Over the next few days, I met so many upper 20-somethings like him; generic Christians often of the Mennonite or Anabaptist variety with some Pentecostals, Episcopalians and Catholics thrown in, who were reluctantly in the world but seeking not to be of it and who spent the weekend agitating, planning, singing and talking about a better world.
Even though this gathering was 99 percent Christian, one could often not discern that. It was as if they worked hard not to emphasize the Jesus part of their spirituality except at high points like the photo I have here of the Sunday morning Communion service. Workshops had descriptions like “How can the church in the ‘first world’ shed its fear of indigenous traditions and join in the sounds of liberation (that) the elder cultures are singing without committing cultural theft or reinforcing false stereotypes”? Which is really different from Christian music festivals of yesteryear where one could not walk five steps without encountering an open Bible or a “One Way: Jesus” T-shirt.

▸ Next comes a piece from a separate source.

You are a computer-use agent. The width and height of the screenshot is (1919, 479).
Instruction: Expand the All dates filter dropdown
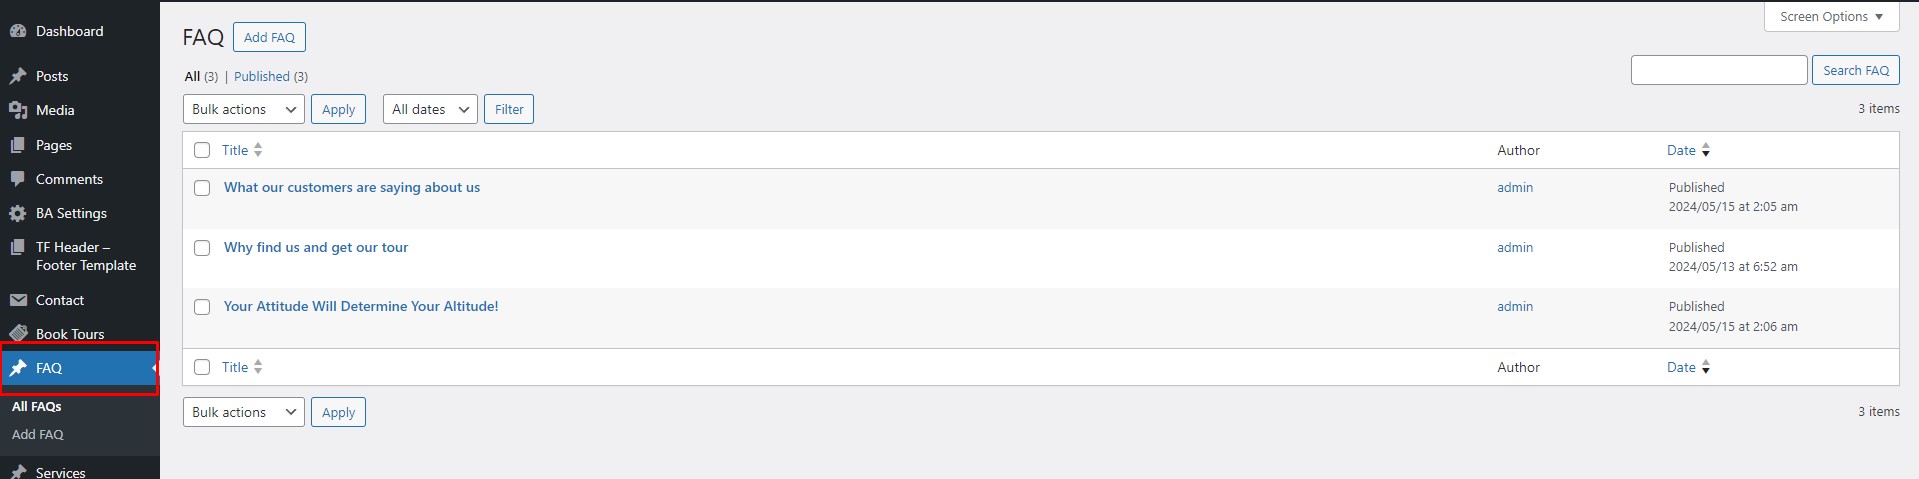point(430,109)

I saw a grand total of one Bible at PAPA.
I was part reporter, part speaker, as I was leading a workshop on what can go wrong in community and all camper, as Veeka, myself and about 400-500 other souls subsisted for 2+ days in some hot and rainy weather in a borrowed tent. The highlight was a thunderstorm that nearly flooded the tent.
Camped nearby was Maria Kenney, who helped organize workshops for the event and drove 11 miles to get there from Kentucky. She lives in Communality, a 13-year-old community of about 50 souls in inner-city Lexington. While our two daughters played together, I took refuge from the sun under a tarp Maria thoughtfully put up. We chatted about living common purse; the most intense form of community whereby one contributes all one’s earnings to the community pot. I’d lived common purse during two years I spent in an intentional community in Portland, Ore., 30 years ago. Communality doesn’t go that far “but we have lots of idealists per square inch in Lexington,” she tells me.

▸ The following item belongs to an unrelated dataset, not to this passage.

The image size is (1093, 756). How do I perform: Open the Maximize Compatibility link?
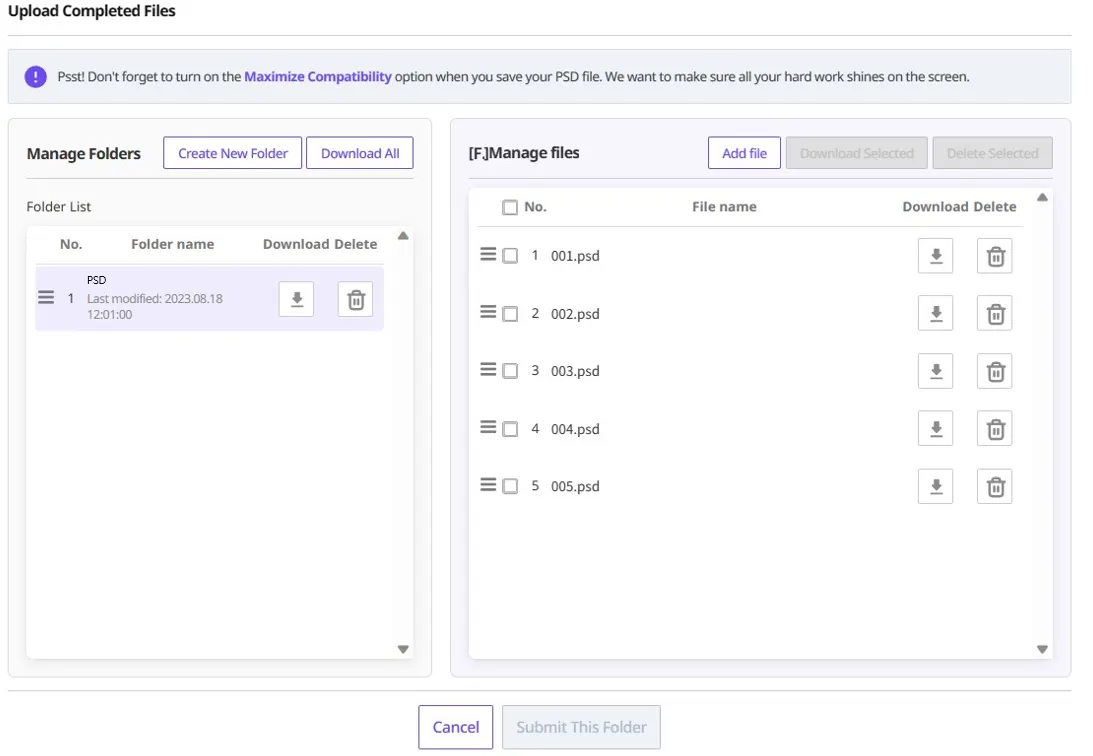point(318,76)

A few tent spaces away was Joshua Swartwood, a black-bearded fellow with black earrings. He had driven down from Ithaca, N.Y., and has “Moses,” “Joshua” and a menorah tattooed on his arms. His mother was 31 when she had him, he told me, and she’d been told he had died in the womb. Then an ultra-sound showed he was alive and well; thus he was named Joshua, meaning ‘God saves.’

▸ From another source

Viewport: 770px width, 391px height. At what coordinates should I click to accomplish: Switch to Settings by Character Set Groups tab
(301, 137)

“It’s a reminder of God’s interactions with people in a supernatural kind of crazy way,” he said of the tattoos. Not only was his birth miraculous, each one of the births of his six children was connected to a dream or prophecy, he said.
I think you get the idea of how eclectic this event was. Now I have to write it up next week as THIS weekend (June 25-26), am heading to North Carolina to cover a similar festival - called the Wild Goose - for the Economist.
Don't want to turn those freelance assignments down.